Nachdem Bühnenbildner Bert Neumann seine Containerbühne für das "Tal der fliegenden Messer", Teil 1 der Ruhr-Trilogie im vergangenen Jahr, am Flussufer platzierte, steht die Rollende Road Schau diesmal in der öden Weite einer Gewerbebrache. Genug Fläche also für (neo)realistische Action-Szenen. Denn Pollesch, der immer schon gerne mit Kameras auf der Bühne hantierte, verlagert seine neueste "Boulevardkomödie" konsequenterweise komplett in ein Film-Setting.

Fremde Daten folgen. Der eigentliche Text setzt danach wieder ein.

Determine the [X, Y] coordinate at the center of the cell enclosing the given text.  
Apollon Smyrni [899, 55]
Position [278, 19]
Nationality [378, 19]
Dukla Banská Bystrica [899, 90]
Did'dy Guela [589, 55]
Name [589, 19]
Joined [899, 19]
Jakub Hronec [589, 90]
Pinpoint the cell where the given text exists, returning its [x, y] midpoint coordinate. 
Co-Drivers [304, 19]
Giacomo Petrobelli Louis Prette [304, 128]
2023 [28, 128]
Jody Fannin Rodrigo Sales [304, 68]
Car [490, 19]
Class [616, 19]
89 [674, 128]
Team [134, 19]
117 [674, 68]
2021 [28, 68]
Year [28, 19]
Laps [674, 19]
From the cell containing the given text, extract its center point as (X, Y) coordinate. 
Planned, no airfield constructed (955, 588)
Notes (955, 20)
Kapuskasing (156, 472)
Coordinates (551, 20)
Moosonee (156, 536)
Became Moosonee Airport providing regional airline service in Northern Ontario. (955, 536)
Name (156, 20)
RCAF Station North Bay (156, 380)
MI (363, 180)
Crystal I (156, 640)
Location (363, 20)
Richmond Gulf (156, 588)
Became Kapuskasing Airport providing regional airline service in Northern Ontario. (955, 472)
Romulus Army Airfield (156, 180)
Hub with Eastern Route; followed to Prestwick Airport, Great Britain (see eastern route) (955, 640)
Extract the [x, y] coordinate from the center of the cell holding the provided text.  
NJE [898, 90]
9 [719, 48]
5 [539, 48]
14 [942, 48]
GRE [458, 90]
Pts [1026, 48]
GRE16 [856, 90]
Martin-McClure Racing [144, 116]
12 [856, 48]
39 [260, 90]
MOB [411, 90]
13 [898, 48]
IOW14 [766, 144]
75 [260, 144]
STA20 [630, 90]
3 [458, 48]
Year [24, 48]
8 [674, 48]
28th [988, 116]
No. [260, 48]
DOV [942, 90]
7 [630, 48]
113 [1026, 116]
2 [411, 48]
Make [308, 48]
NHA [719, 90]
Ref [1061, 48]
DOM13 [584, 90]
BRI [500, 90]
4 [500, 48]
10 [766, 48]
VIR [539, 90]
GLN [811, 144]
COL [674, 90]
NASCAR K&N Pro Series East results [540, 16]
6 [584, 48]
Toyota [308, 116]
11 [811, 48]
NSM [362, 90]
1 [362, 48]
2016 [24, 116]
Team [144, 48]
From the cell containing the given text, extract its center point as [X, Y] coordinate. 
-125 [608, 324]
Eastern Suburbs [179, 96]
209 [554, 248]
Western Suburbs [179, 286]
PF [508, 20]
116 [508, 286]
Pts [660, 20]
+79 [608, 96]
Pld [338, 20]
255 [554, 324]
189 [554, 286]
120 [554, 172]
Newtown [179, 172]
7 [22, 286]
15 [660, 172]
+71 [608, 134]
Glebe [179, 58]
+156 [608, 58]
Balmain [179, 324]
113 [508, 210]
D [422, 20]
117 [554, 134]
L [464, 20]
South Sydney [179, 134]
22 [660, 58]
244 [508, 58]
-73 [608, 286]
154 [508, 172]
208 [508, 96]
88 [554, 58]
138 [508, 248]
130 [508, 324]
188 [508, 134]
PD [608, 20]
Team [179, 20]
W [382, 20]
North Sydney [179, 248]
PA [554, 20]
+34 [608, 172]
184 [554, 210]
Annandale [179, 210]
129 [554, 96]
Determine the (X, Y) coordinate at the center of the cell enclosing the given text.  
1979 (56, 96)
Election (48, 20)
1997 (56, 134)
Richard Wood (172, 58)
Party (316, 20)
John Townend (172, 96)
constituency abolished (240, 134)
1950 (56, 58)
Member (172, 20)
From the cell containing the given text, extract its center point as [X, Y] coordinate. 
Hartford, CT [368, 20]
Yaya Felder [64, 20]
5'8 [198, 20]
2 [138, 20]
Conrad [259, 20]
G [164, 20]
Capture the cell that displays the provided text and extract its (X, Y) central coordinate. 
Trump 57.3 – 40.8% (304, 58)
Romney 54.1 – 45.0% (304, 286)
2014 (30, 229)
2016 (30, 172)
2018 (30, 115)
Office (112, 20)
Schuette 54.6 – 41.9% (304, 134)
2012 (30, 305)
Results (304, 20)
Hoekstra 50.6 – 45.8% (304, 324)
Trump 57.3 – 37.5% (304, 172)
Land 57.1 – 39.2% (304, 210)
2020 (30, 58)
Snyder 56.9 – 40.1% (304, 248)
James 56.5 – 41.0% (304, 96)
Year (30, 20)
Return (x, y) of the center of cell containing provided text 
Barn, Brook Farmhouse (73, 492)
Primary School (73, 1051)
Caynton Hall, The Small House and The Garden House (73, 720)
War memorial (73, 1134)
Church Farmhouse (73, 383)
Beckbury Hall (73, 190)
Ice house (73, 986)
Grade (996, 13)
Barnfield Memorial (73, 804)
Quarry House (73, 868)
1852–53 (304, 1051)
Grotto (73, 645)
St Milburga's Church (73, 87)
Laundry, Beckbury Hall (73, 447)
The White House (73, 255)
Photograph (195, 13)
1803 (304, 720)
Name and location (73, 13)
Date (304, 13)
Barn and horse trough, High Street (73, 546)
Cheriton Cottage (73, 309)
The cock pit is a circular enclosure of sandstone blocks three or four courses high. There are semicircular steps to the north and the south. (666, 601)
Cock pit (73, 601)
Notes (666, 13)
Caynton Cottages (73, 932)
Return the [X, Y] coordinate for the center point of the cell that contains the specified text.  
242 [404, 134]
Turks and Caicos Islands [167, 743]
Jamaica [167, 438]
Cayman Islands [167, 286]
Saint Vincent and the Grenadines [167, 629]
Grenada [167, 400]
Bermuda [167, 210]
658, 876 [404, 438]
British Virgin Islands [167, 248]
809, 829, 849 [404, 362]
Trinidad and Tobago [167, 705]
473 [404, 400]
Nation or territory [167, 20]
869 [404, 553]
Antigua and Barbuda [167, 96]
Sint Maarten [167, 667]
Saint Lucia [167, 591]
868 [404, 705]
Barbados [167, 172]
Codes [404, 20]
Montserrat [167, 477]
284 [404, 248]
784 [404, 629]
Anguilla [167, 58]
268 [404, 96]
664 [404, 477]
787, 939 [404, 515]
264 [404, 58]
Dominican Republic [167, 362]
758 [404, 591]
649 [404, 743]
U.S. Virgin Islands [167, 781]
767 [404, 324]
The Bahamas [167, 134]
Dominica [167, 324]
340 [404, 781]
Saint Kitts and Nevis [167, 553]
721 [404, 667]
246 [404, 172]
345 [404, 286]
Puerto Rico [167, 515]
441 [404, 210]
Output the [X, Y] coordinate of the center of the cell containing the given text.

"Cinecittà Aperta" heißt schließlich der Titel, Pate steht das Filmstudio bei Rom. Federico Fellini, Roberto Rossellini und Luchino Visconti haben hier gedreht. Und selbstverständlich tauchen all die großen Filmemacher wieder auf im gewohnten Zitierreigen des Diskursverwerters Pollesch, als Rolle, als Rollenvater oder Szenenvorleger.
Rote Erde Mülheim
Im brünetten Anita Ekberg-Verschnitt mit auftoupierten Haaren, im schwarzen Kleid und auf hohen Schuhen über die Steine stolpernd macht sich Catrin Striebeck auch gleich auf die Suche nach dem legendären Trevi-Brunnen. Die Autos und Wohnwagen (filmgerecht heißen die hier natürlich Trailer) werden Staub aufwirbelnd vorgefahren und im Hintergrund täuschen die Kulissen in der aufkommenden Dunkelheit zunehmend echt Hausfassaden vor.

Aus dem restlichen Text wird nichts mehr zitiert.